So I have yet to find that Olympic event I might take an interest in, but the truth is you can't turn on the TV or read any news web sites without being blasted with the latest from the competition. And it has made me wonder this:
What's with all the World Records getting beaten?
It seems like this happens every Olympics, from what I can remember, just record after record getting smashed. Now, part of that I know comes with the advent of new technologies. For example, those weird Borg-looking suits all the swimmers wear now are scientifically engineered for speed and all. But still, equipment couldn't tell the whole tale. (If it did, wouldn't that beg the question, "why are performance enhancing drugs so bad when other performance enhancing technologies are acceptable?")
It seems more likely that the world is just breeding mutants.
Every four years, the new crop of mutations mixes together with the older mutations that aren't quite past their prime yet, in a worldwide mutant-off. Okay, so that sounds more than a bit goofy, but I think there might actually be statistical merit to the notion.
There are more people in the world now than there have ever been before. And that's true every time the Olympics roll around. More people being born, more chances that some random one is going to have some freak athletic skills that no one before has ever possessed. Four years from now, even more people, even more throws of the genetic dice with the possibility of coming up Seven.
Think about that when you're watching today's contenders perform seemingly impossible feats and setting unimaginable records. Eight, twelve years from now, these records will be ancient history that few but the sports stats geeks will remember.
2 comments:
they should make "speed of light" an Olympic sport. so we could break it and get that whole space-travel thing going already.
and Phelps is Aquaman
the mole
Yeah, Phelps kinda is a mutant. They did a quick summary of his stats last night and showed how his proportions are not normal for his height and oddly the perfect fit for swimming (double jointed, bigger upper body relative to lower body for his height, etc.)
------------
▶ Assigned task 1
Write down the part of the post about Olympic world records that starts with the words containing "and Phelps is" and ends with "his height, etc.)".
▶ Assigned task 2
Translate this sentence from the post about Olympic world records into Spanish: "There are more people in the world now than there have ever been before."

▶ Collected data
------------
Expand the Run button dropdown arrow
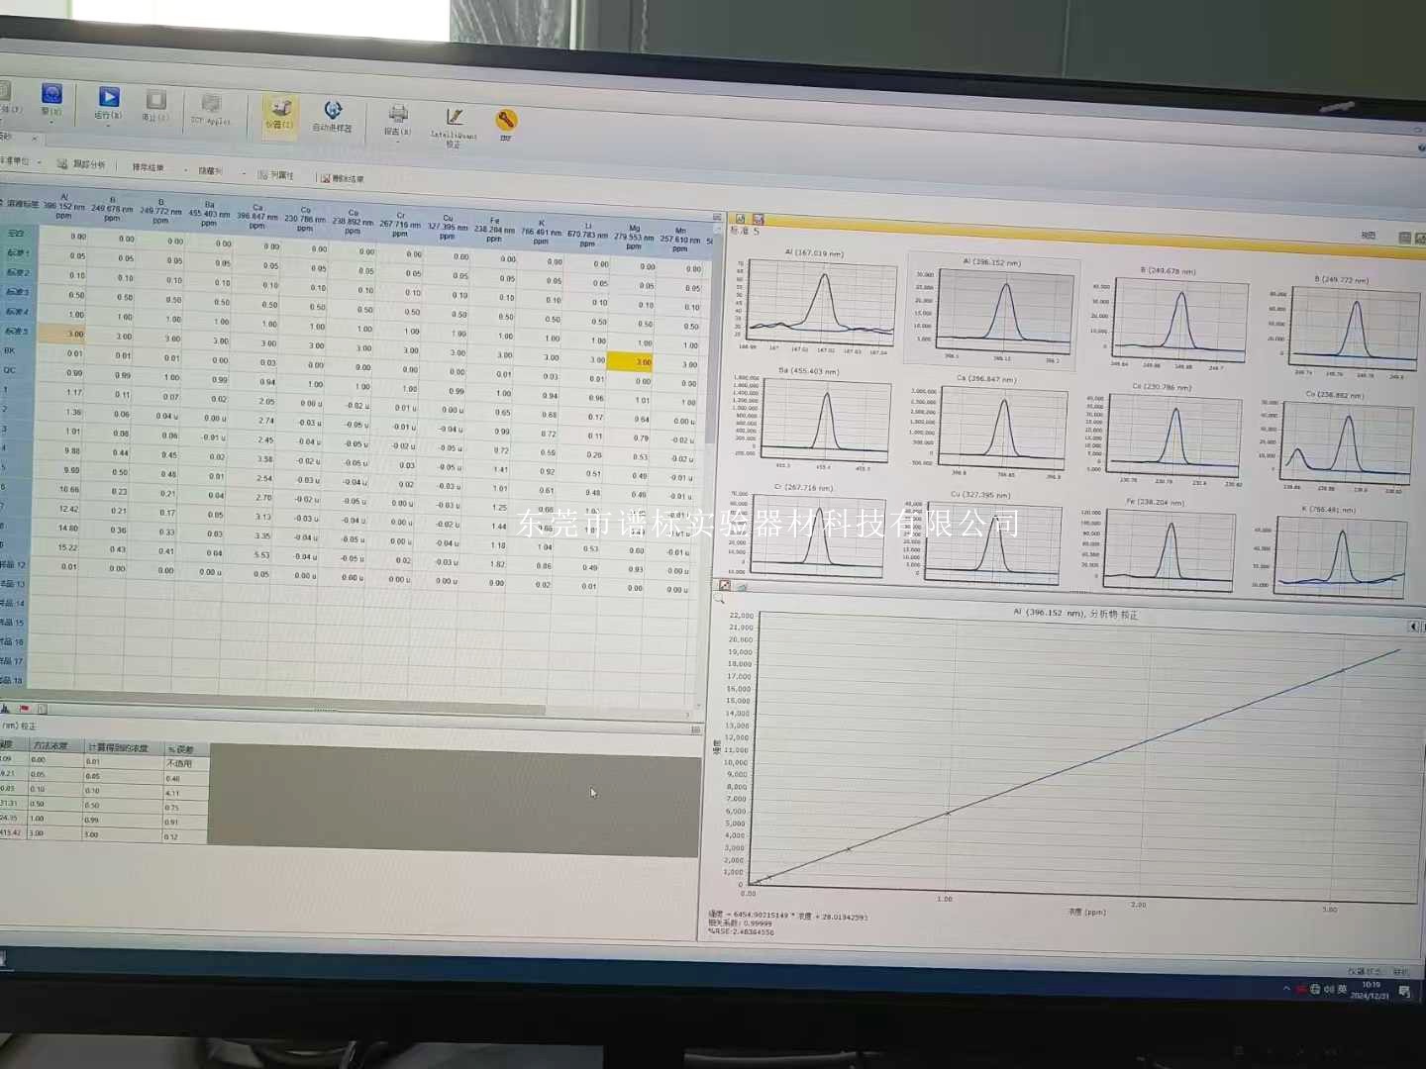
------------
▶ Response box 1
and Phelps is Aquaman
the mole
Yeah, Phelps kinda is a mutant. They did a quick summary of his stats last night and showed how his proportions are not normal for his height and oddly the perfect fit for swimming (double jointed, bigger upper body relative to lower body for his height, etc.)

▶ Response box 2
Ahora hay más personas en el mundo que nunca antes.